TRAVAIL DEMANDÉ.
1. Relevez toutes les choses dont, selon l'extrait, les communautés sont privées, en les introduisant chacune par « sans ».
2. Mettez à jour le passage de l'extrait qui va de « Conseil Indigène Populaire » jusqu'à « fois plus vulnérables. » en remplaçant « oubliés » par « ignorés ».

EXTRAIT.
------------------------------------
Conseil Indigène Populaire d’Oaxaca-Ricardo Flores Magón

 

Une fois de plus, les peuples indigènes sont oubliés : pas une seule mesure de sécurité de la part des gouvernements. Les femmes indigènes sont trois fois plus vulnérables.

 

Nous devons garder à l’esprit qu’aucun gouvernement,

pour honnête qu’il soit, ne peut décréter l’abolition de la misère.

C’est le peuple lui-même, ce sont les affamés,

ce sont les déshérités qui doivent abolir la misère,

Ricardo Flores Magón

 

(Journal Régénération, 19 novembre 1910).

 

Le 8 mars 2020, Journée internationale de la femme, des centaines de femmes autochtones « magonistes » sont descendues dans les rues d’Oaxaca, pour dénoncer les terribles conditions dans lesquelles nous vivons dans nos communautés : sans sécurité, sans justice, sans travail, sans services de base, sans eau, sans électrification. Nous avons manifesté 3 jours dans les rues d’Oaxaca, fermant des rues et des bureaux du gouvernement, sans être entendues.
------------------------------------
DONNÉES FOURNIES.
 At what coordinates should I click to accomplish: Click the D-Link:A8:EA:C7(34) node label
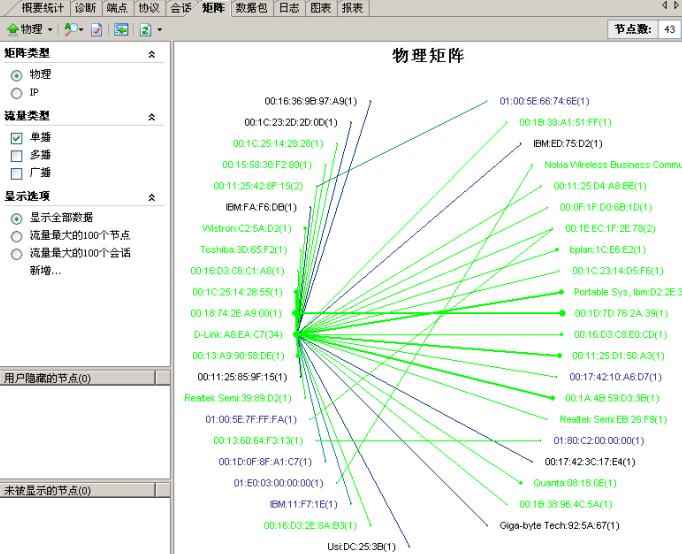click(x=237, y=334)
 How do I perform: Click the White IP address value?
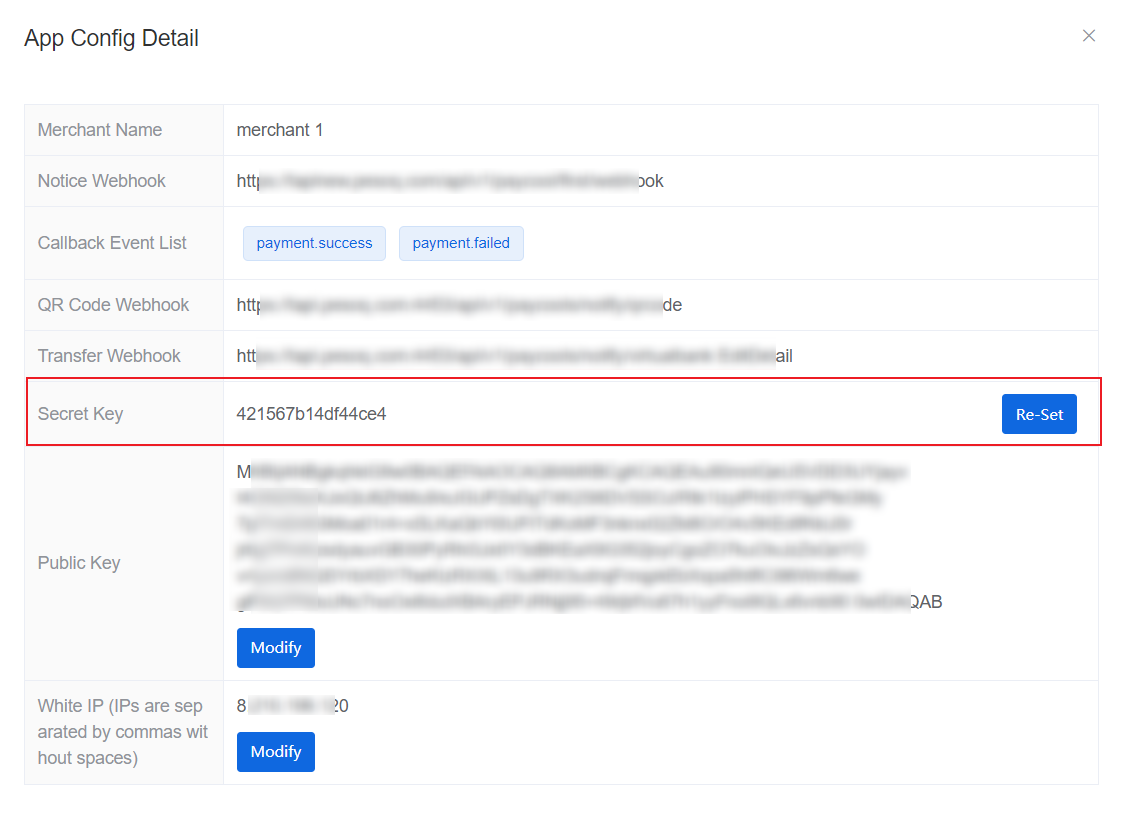coord(292,706)
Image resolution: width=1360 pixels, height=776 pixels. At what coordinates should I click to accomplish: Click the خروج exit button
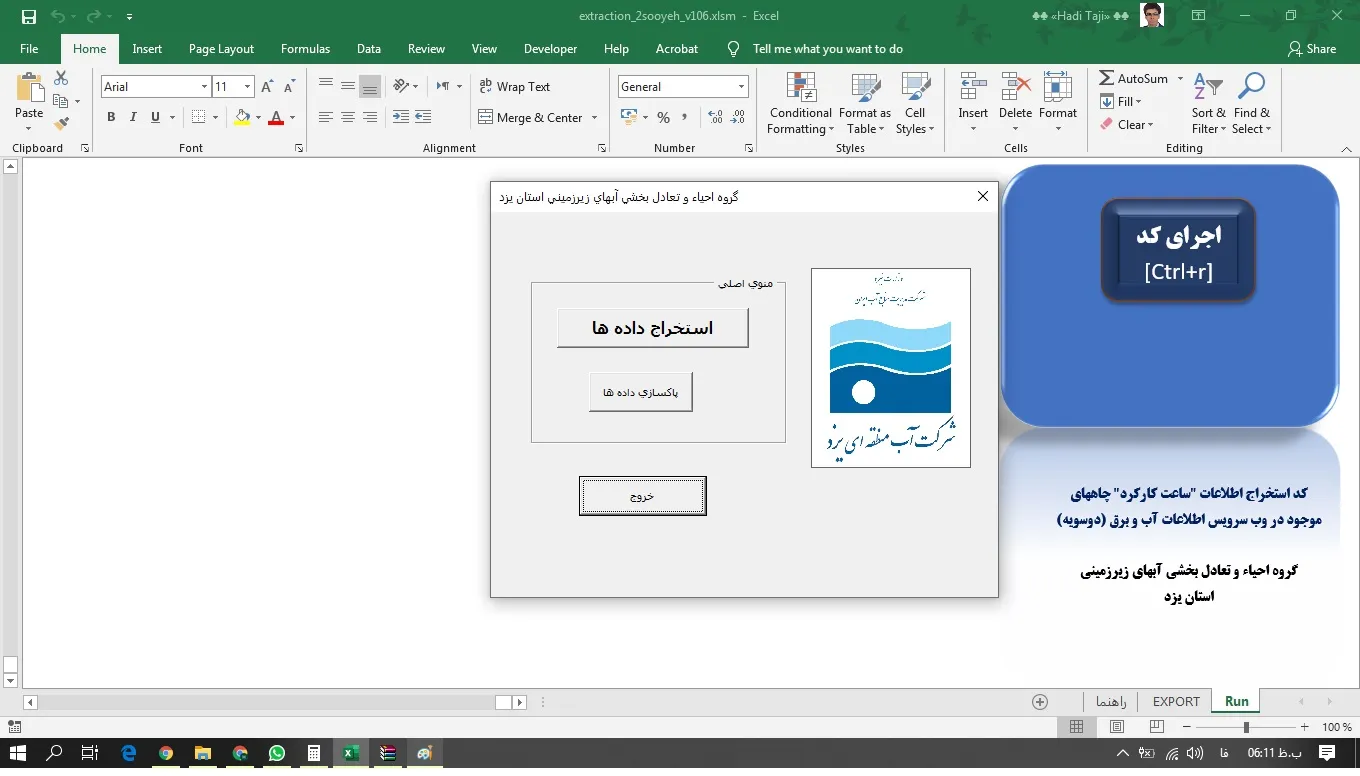[x=642, y=496]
------------------------------------
CORRIGÉ.
1.
sans sécurité
sans justice
sans travail
sans services de base
sans eau
sans électrification

2.
Conseil Indigène Populaire d’Oaxaca-Ricardo Flores Magón

 

Une fois de plus, les peuples indigènes sont ignorés : pas une seule mesure de sécurité de la part des gouvernements. Les femmes indigènes sont trois fois plus vulnérables.